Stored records
══════════════════════════════
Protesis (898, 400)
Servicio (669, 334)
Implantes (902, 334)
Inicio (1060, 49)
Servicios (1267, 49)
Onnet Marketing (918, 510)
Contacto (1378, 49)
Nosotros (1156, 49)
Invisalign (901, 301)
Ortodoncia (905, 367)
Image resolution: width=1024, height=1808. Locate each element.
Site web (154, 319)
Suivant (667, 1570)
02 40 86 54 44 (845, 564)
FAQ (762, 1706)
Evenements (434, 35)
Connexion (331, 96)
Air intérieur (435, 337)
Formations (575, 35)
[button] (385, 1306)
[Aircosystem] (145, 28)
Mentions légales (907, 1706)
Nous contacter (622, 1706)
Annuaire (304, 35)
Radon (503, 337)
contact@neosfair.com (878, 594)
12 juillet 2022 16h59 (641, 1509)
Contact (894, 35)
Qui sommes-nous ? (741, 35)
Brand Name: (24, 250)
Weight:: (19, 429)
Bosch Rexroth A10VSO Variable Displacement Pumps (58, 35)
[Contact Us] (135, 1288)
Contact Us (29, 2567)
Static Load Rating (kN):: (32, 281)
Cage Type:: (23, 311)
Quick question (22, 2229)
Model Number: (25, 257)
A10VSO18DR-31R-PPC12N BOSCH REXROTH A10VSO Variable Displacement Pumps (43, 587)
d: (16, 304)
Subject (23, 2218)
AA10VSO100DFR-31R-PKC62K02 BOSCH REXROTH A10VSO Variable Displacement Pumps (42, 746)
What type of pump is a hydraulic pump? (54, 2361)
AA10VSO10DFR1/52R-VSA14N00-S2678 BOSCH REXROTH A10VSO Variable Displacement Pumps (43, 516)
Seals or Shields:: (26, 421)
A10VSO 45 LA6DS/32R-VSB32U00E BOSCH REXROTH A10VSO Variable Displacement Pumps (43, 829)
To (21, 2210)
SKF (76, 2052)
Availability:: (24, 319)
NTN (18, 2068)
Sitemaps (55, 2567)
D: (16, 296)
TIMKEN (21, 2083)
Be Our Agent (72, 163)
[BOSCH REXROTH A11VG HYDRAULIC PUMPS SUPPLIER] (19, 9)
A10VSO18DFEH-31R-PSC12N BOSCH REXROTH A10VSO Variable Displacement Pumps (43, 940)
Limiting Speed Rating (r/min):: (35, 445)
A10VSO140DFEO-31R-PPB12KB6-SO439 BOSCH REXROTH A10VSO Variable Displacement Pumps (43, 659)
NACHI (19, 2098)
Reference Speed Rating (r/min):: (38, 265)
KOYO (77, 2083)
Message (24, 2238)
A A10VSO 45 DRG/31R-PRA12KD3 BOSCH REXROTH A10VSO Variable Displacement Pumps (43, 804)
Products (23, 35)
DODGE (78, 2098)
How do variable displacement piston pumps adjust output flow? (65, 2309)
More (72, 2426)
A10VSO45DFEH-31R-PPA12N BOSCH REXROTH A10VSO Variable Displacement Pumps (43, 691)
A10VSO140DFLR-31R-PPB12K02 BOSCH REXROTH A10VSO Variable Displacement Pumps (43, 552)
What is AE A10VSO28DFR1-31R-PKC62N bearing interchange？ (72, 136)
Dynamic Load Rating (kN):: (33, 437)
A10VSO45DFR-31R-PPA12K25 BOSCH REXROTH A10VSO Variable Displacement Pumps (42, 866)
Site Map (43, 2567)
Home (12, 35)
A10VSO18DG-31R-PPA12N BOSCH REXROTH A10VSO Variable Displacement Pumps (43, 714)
══════════════════════════════
* **TO DO**
Beginning at the line above that contains "Brand Name: (24, 250)", return each line exactly through the line that contains "Limiting Speed Rating (r/min):: (35, 445)", and no others.

* **ANSWER TO THIS TASK**
Brand Name: (24, 250)
Weight:: (19, 429)
Bosch Rexroth A10VSO Variable Displacement Pumps (58, 35)
[Contact Us] (135, 1288)
Contact Us (29, 2567)
Static Load Rating (kN):: (32, 281)
Cage Type:: (23, 311)
Quick question (22, 2229)
Model Number: (25, 257)
A10VSO18DR-31R-PPC12N BOSCH REXROTH A10VSO Variable Displacement Pumps (43, 587)
d: (16, 304)
Subject (23, 2218)
AA10VSO100DFR-31R-PKC62K02 BOSCH REXROTH A10VSO Variable Displacement Pumps (42, 746)
What type of pump is a hydraulic pump? (54, 2361)
AA10VSO10DFR1/52R-VSA14N00-S2678 BOSCH REXROTH A10VSO Variable Displacement Pumps (43, 516)
Seals or Shields:: (26, 421)
A10VSO 45 LA6DS/32R-VSB32U00E BOSCH REXROTH A10VSO Variable Displacement Pumps (43, 829)
To (21, 2210)
SKF (76, 2052)
Availability:: (24, 319)
NTN (18, 2068)
Sitemaps (55, 2567)
D: (16, 296)
TIMKEN (21, 2083)
Be Our Agent (72, 163)
[BOSCH REXROTH A11VG HYDRAULIC PUMPS SUPPLIER] (19, 9)
A10VSO18DFEH-31R-PSC12N BOSCH REXROTH A10VSO Variable Displacement Pumps (43, 940)
Limiting Speed Rating (r/min):: (35, 445)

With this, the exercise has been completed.